- _Aufgabenstellung_
Wandle die gesamte Auflistung unten in eine JSON-Liste von Strings um, einen pro Zeile, ohne Leerzeilen. Die Bilder gehören nicht in die Antwort.

++++++++++++++++++++

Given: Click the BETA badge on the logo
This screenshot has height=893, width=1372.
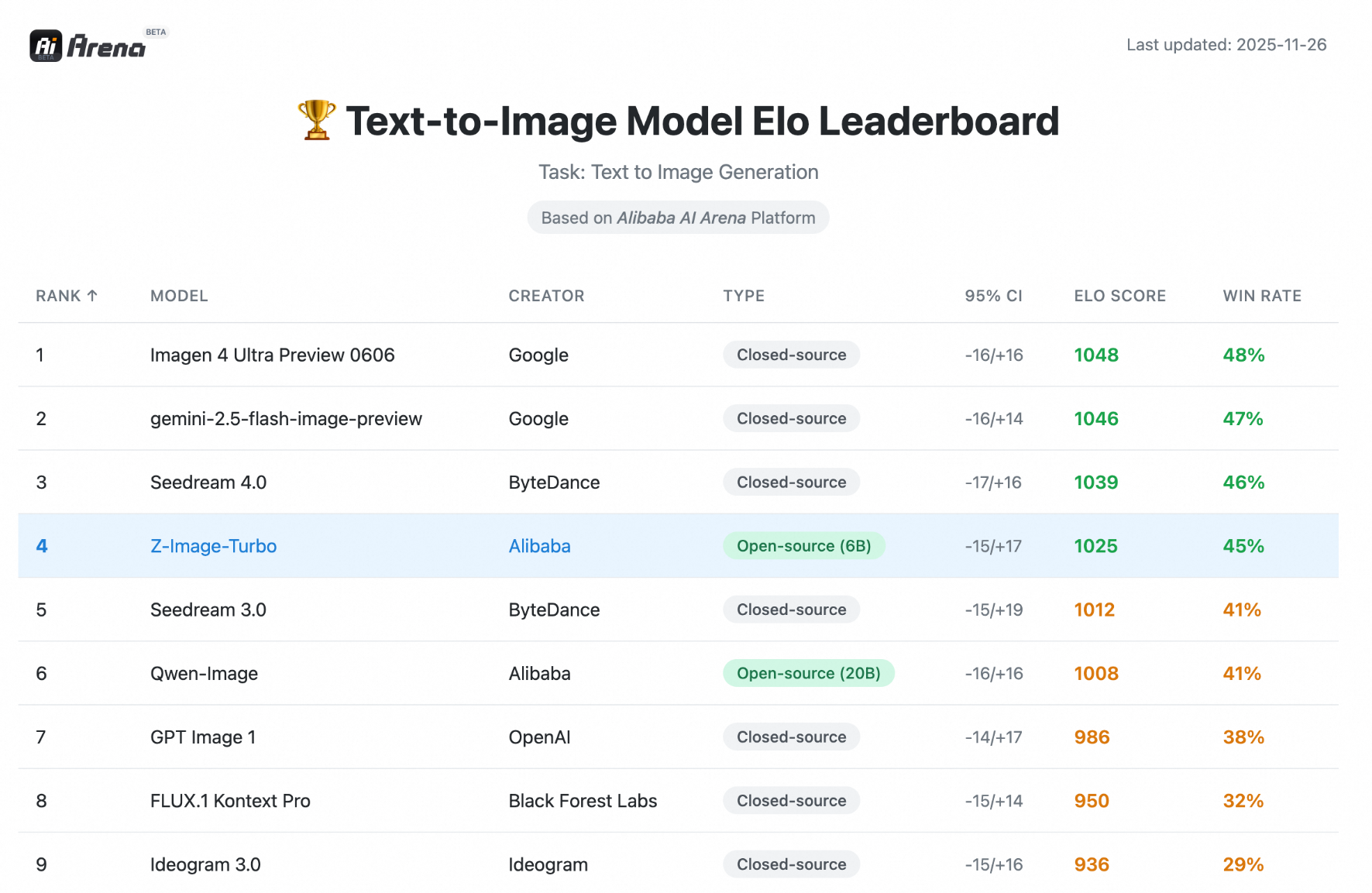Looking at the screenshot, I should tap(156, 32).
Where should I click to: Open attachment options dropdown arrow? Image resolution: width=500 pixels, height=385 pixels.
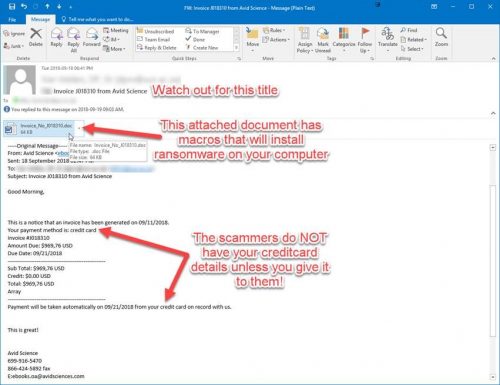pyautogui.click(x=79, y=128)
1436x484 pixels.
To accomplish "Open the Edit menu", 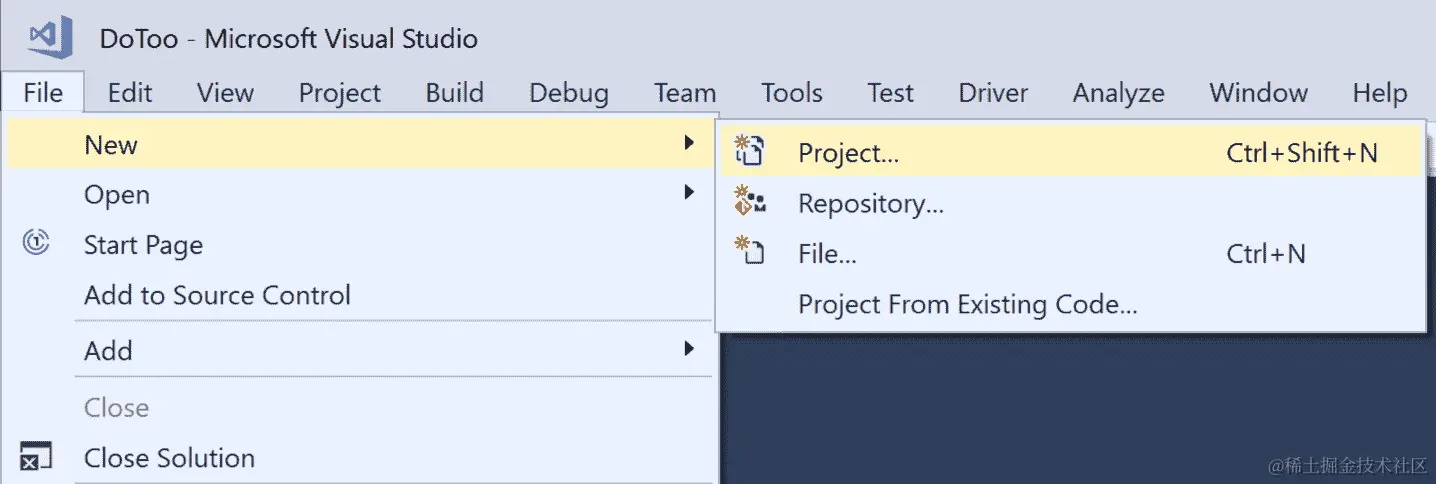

++++++++++++++++++++

- _Antwort_
[
  "Given: Click the BETA badge on the logo",
  "This screenshot has height=893, width=1372.",
  "Looking at the screenshot, I should tap(156, 32).",
  "Where should I click to: Open attachment options dropdown arrow? Image resolution: width=500 pixels, height=385 pixels.",
  "pyautogui.click(x=79, y=128)",
  "1436x484 pixels.",
  "To accomplish \"Open the Edit menu\", "
]